Learning to Live With An Iranian Nuclear Weapon
As nuclear talks in Vienna continue to sputter along, it’s time to acknowledge the obvious: the West has been unable to prevent Iran from developing nuclear weapons.
Since the United States withdrew from the 2015 agreement on Iran’s nuclear program, the Joint Comprehensive Plan of Action (JCPOA), Iran has accelerated its uranium enrichment program and blocked inspections by the International Atomic Energy Agency. According to The Institute for Science and International Security, Iran today has enough enriched uranium to produce a nuclear weapon in one month and a second weapon in less than three months.
All attempts to halt or seriously delay its march towards a nuclear capability have failed. Iran has withstood Trump’s sanctions, recovered from Israel’s sabotage operations and used Biden’s return to negotiations to play for time.
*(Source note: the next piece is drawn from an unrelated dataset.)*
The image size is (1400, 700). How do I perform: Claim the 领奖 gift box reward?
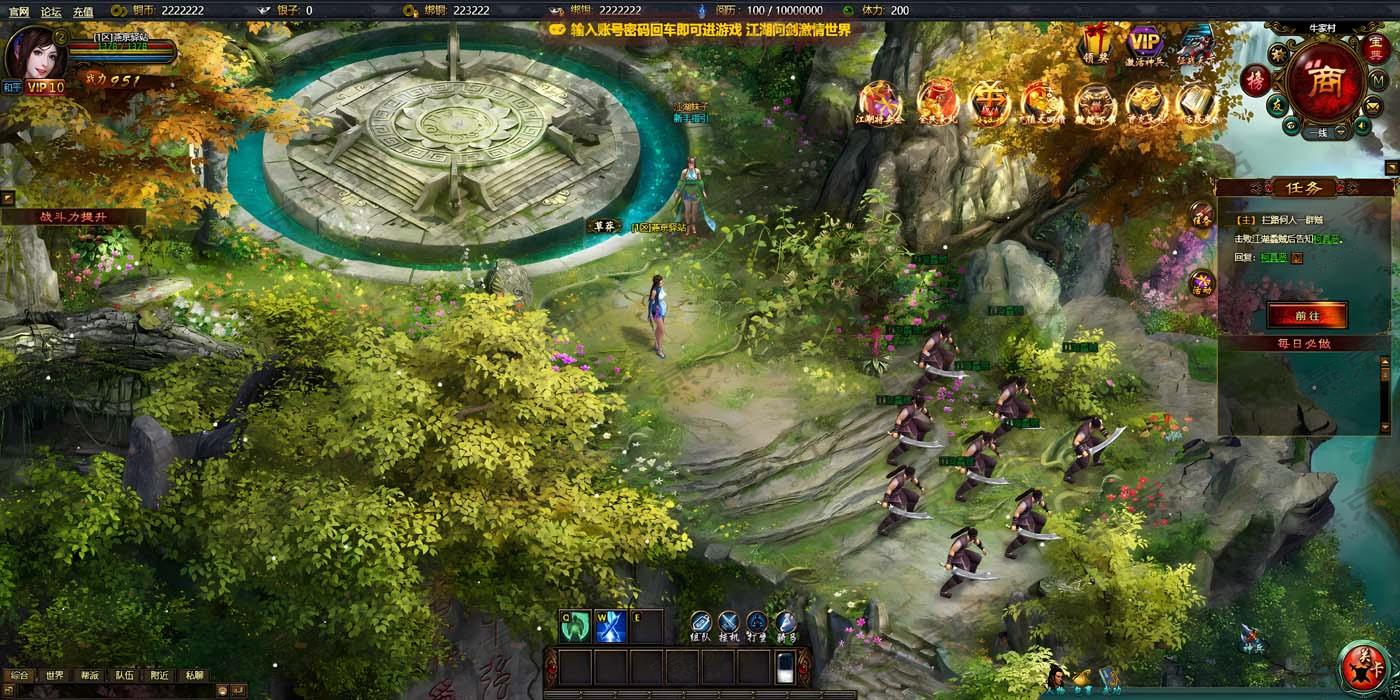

Only the most willfully blind or irrationally optimistic observer expects the talks in Vienna to produce an agreement that would freeze Iran’s nuclear program. Iran’s hardline clerics won’t settle for anything less than immediate and comprehensive sanctions relief, and that’s simply not something the United States and its allies are prepared to offer. Meanwhile, prolonging the negotiations in Vienna has become an end in itself, because it allows Iran to accelerate its nuclear development efforts.
While it’s clear that Iran has the capability to produce a bomb in a matter of weeks, the regime’s intentions remain the biggest unknown. Under what circumstances will the Supreme Leader order his scientists to assemble a weapon and when? Although our intelligence experts cannot answer these questions with any degree of certainty, the mere fact that Iran sits in the driver’s seat on this matter has raised the most serious of alarm bells in Washington, Tel Aviv and European capitals.
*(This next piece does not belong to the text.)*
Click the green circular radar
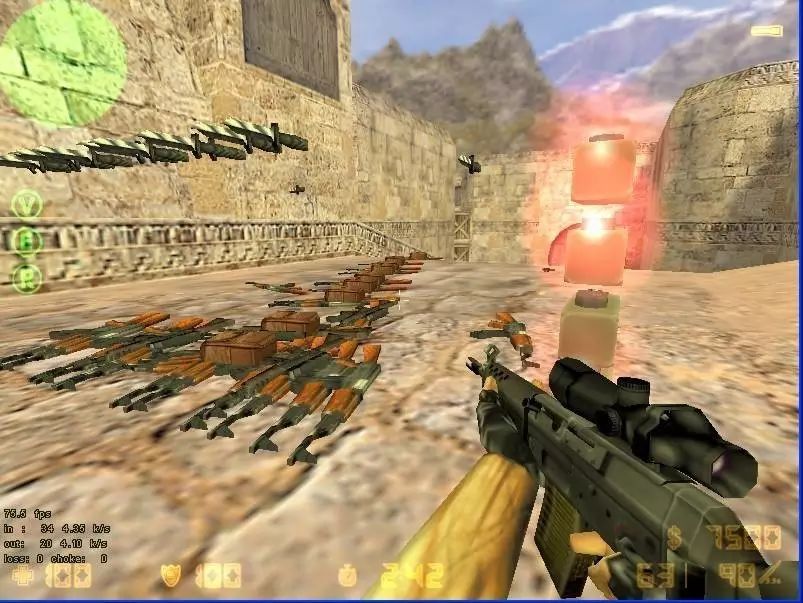 click(x=63, y=63)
The leaders of the United States and Israel have repeatedly stated that they will not allow Iran to acquire a nuclear weapon, which leaves the question: what are they prepared to do to stop it? If sanctions, covert actions or diplomacy don’t work, then that leaves military strikes as the last remaining option. Speculation about such a “Plan B” has been running at fever pitch over the past few months, but it ignores some very unpleasant realities.
The tactical challenges to taking out Iran’s nuclear program by force are daunting. The Islamic Republic has dispersed its research and production facilities over multiple hardened and highly defended sites. To be even moderately successful, military strikes would require a campaign of overwhelming force, with no guarantee of success and a significant potential for civilian casualties and collateral damage. Iranian retaliation would be swift and asymmetric. Using its cyber, missile, maritime and proxy capabilities, Iran would cause considerable damage to U.S. forces in the region, commercial shipping, critical infrastructure such as desalination and petrochemical facilities, and Israel. It’s hard to imagine any American President, and especially the current one, giving the green light to an operation that he knows would produce such cataclysmic consequences.
Decision makers in the West are therefore facing a stark choice: either try and use force to cripple Iran’s nuclear program or allow it to develop weapons of mass destruction. Realist thinkers in the arms control and foreign policy communities have begun advocating latter option. While a nuclear-armed Iran is certainly bad, the alternative is worse. As former Secretary of State Colin Powell recently said of North Korea’s leader Kim Jong Un, “Let the little jerk have his parades and what not. He’ll never try to attack us because he knows it would be assisted suicide.” The same can be said of Iran and its Supreme Leader.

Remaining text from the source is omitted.